WASHINGTON -- The chilliness is understandable. When David Cameron, Britain's new conservative prime minister, met with Barack Obama this week, the president was also encountering his worst political nightmare. If Cameron succeeds, he will do more than save his ancient island from the economic fate of Greece -- he will provide a model for Republican victory in the 2012 U.S. presidential election.
In his passion for fiscal austerity, Cameron resembles the new breed of Republican governors for whom the art of governing begins with the discipline of accounting. He is a taller Mitch Daniels, a svelter Chris Christie. During the past fiscal year, Britain's deficit was larger as a percentage of its economy than Greece's. Cameron's June 22 emergency budget proposed the deepest, most sustained reductions in British spending since World War II. Health programs and foreign assistance are fenced off from cuts. But other government departments will see an average of 25 percent reductions over the next five years.
Bond investors and credit raters have responded positively to Cameron's austerity budget. When the cuts kick in, other responses could include strikes, demonstrations and riots.
This is a risky strategy in a nation where "socialism" is not an epithet but a founding commitment of one of the main political parties. But Cameron's austerity has the virtue of economic responsibility. It is easy to close a budget deficit with massive new taxes -- but it is also massively destructive to economic growth. So Cameron has proposed about 4 pounds in spending reductions for every pound in tax increases. A recent study of 44 major fiscal adjustments in developed nations since 1975 found that a one-percentage-point increase in taxes as a portion of GDP cuts annual economic growth by an average of 0.9 percentage points. Reducing government expenditures by one percentage point, in contrast, increases average annual growth by 0.6 percentage points.
If Cameron's approach works -- dramatically cutting deficits without stalling economic growth -- it will be an obvious, powerful example for America and other nations.
But Cameron's progress offers two other lessons that some Republicans may be less willing to acknowledge.
First, Cameron's austerity measures have succeeded (so far) in the context of a coalition government with Liberal Democrats -- Britain's centrist third party. This alliance of the middle has made Cameron's government less dependent for support on the extremes of either party, resulting in a truce on divisive issues such as immigration and European integration. Cameron's alliance remains strong at the highest levels of political leadership. It will be tested as party activists from both coalition partners canvass against each other in next year's local elections and referendum on electoral reform.

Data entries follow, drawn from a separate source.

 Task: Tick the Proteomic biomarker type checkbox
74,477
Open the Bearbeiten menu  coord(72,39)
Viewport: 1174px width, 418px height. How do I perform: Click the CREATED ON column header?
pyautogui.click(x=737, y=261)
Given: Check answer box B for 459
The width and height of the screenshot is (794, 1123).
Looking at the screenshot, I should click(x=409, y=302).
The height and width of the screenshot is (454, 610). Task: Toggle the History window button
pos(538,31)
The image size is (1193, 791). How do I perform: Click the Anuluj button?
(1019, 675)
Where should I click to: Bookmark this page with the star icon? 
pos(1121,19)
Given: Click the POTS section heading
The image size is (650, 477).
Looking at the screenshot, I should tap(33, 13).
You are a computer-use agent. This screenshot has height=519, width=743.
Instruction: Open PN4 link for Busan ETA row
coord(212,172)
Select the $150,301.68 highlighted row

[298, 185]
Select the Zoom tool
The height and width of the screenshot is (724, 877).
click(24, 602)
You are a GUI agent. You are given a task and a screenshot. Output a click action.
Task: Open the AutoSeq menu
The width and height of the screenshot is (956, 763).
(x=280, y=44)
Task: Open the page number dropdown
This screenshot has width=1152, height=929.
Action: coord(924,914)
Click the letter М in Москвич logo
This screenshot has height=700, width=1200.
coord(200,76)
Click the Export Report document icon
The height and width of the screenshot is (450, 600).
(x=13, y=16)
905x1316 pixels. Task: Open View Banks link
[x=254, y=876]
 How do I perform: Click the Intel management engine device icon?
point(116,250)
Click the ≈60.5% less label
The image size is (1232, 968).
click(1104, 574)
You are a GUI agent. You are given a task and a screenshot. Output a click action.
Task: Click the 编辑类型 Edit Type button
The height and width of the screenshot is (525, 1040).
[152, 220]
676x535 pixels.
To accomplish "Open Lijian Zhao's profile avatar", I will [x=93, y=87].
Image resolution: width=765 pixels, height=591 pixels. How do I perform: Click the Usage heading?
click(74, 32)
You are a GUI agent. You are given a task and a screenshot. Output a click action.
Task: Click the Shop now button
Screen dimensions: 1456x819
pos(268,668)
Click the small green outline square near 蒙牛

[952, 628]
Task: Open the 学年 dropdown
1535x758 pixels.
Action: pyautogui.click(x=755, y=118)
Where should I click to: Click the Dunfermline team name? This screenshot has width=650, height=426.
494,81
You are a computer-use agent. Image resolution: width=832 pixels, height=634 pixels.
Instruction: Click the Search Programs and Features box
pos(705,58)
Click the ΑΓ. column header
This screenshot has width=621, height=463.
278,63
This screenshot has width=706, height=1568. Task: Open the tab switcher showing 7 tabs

A formal coalition government is not an option in America, which lacks a viable third party anxious for power. But large, politically risky spending reductions will require spreading the responsibility and the blame beyond a single party. Some type of center-right alliance of fiscally conservative Democrats and Republicans -- a coalition of the complicit -- will be needed in order to act boldly and marginalize partisan extremes.
Second, Cameron makes clear that austerity alone is not a sufficient message for a political party. He calls deficit reduction his "duty." He refers to his social agenda -- the "Big Society" -- as his "passion." Cameron has paired his emergency budget with a series of measures designed to encourage volunteerism, empower local communities, create charter schools, reform welfare and fund the work of private charities. The problem with centralized, government-oriented policies, he argues, is not only their expense. They have "turned able, capable individuals into passive recipients of state help." The alternative is a "thoughtful re-imagination of the role, as well as the size of the state."
Cameron envisions a radical kind of devolution, not only to local governments but to communities and individuals. Government, in his view, has an important role in building the Big Society, but it is mainly catalytic -- providing resources and authority to community institutions.
Critics in the Labor Party accuse Cameron of "cynically attempting to dignify its cuts agenda." But Cameron has been talking about these themes since well before the current financial crisis. The Big Society is not politically cynical, but it is politically smart.
Obama has every reason to fear the emergence of Cameron-style Republicanism. But American conservatives who respect Cameron's budget-cutting courage should also pay attention to his political insights. A successful austerity agenda depends on the assembly of an ideological coalition -- and it requires a domestic agenda more inspiring than responsible accounting.